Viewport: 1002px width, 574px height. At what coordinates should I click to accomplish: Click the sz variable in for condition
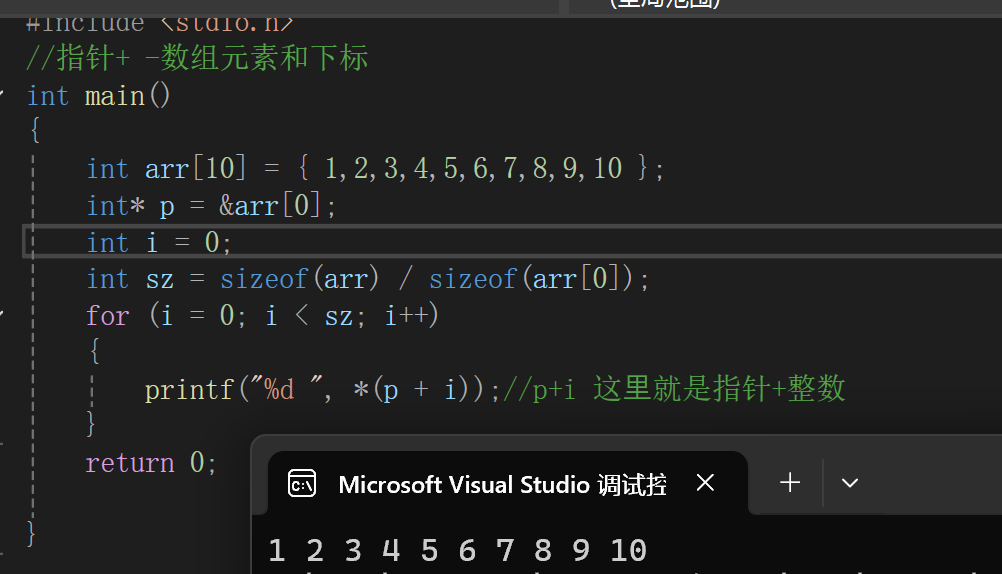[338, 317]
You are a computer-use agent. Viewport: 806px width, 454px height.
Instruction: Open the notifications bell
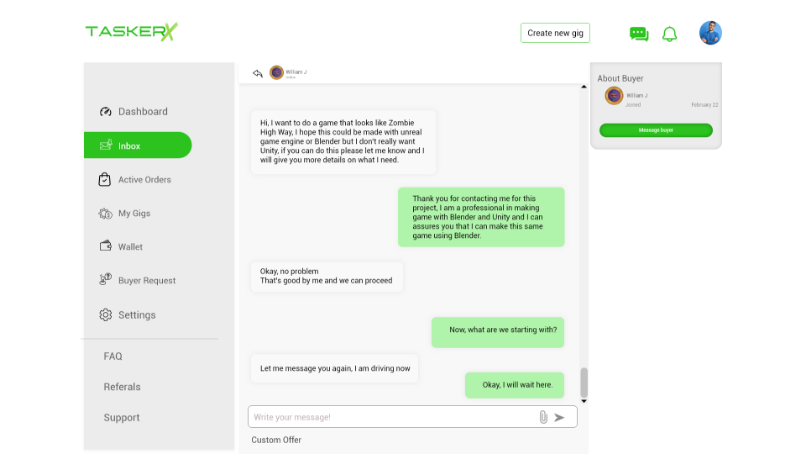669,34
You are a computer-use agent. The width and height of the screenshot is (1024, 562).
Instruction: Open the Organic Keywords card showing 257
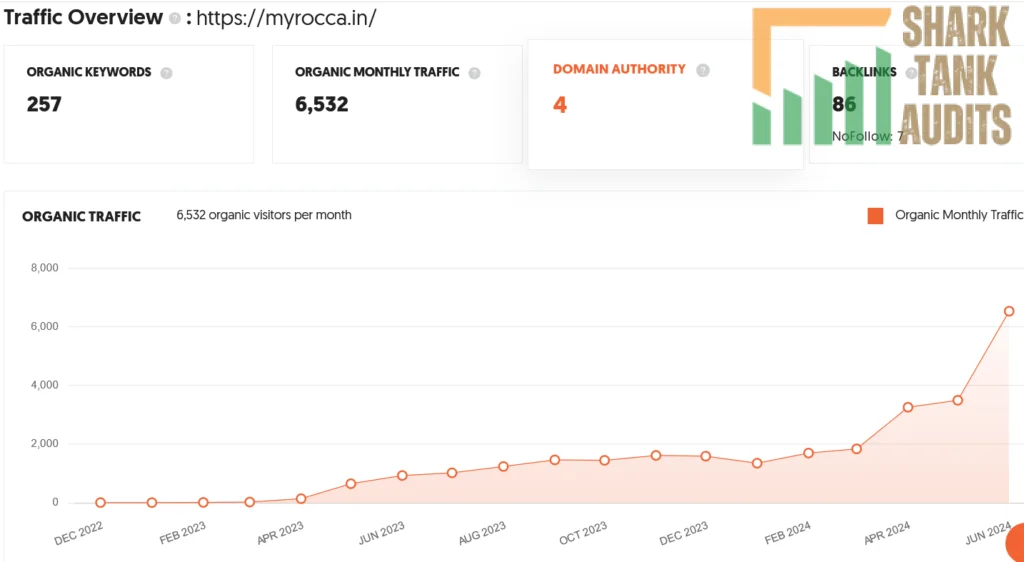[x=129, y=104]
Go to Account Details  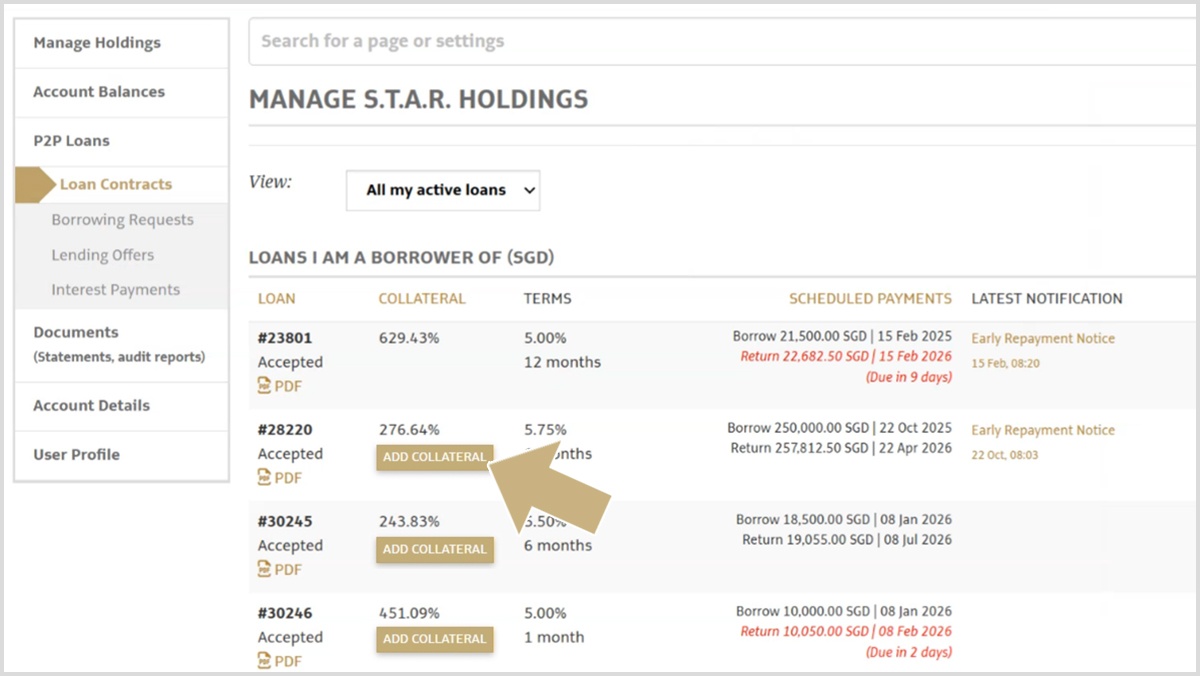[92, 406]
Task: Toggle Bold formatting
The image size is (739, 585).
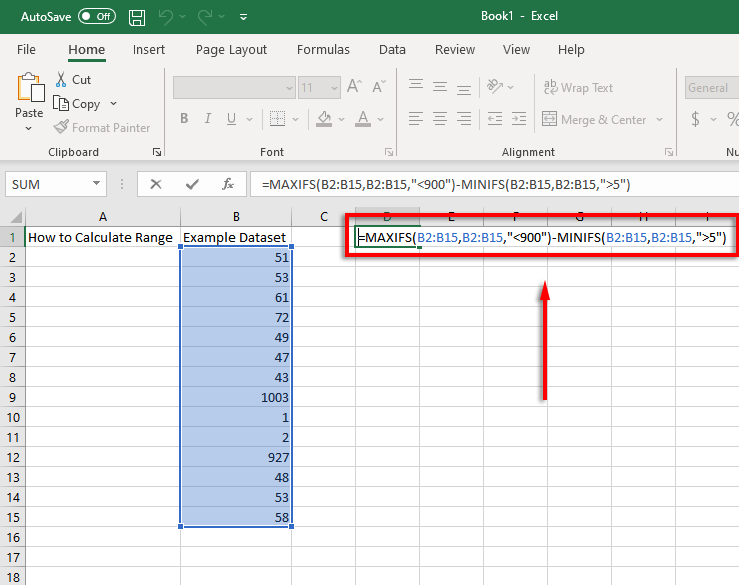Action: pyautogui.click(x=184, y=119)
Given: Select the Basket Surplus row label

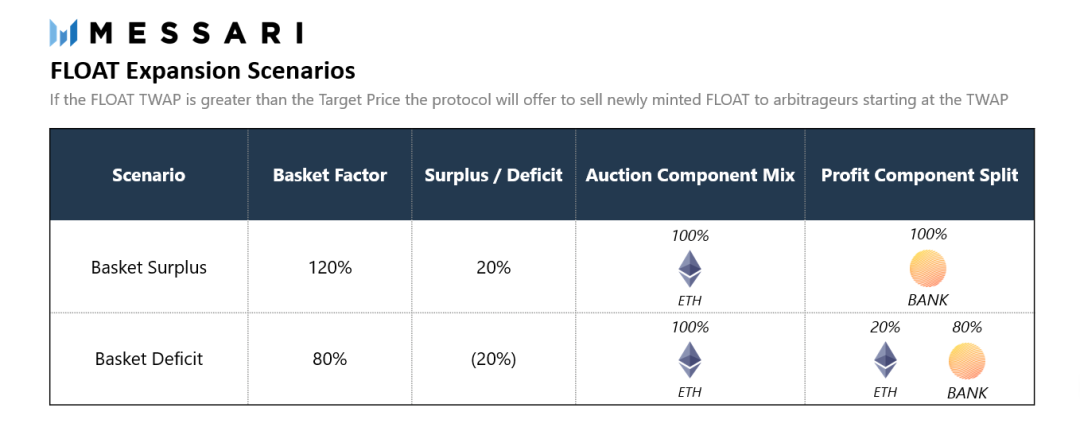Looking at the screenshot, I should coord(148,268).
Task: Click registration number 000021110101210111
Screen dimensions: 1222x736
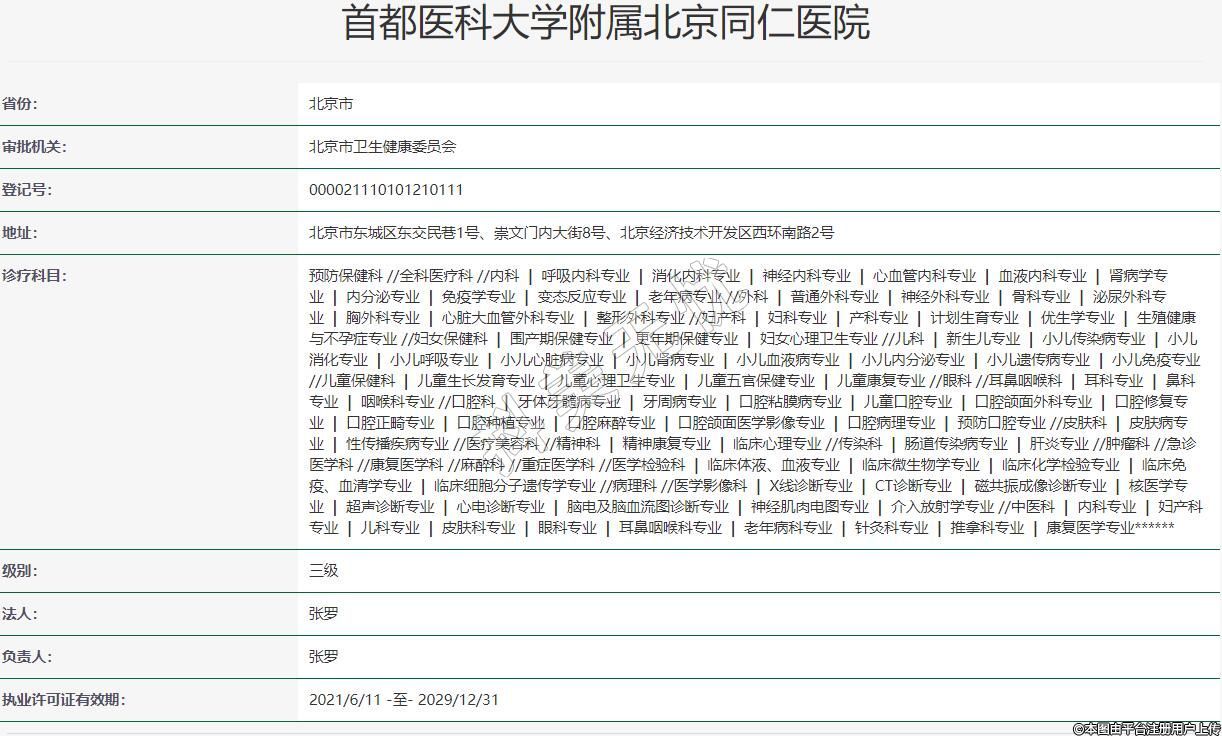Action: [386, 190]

▶ _WHAT YOU ARE ASKED TO DO_: Each line above that has the word "Task" must be copied.

▶ _RESPONSE TO THIS EXERCISE_:
Task: Toggle Bold formatting
Task: Click registration number 000021110101210111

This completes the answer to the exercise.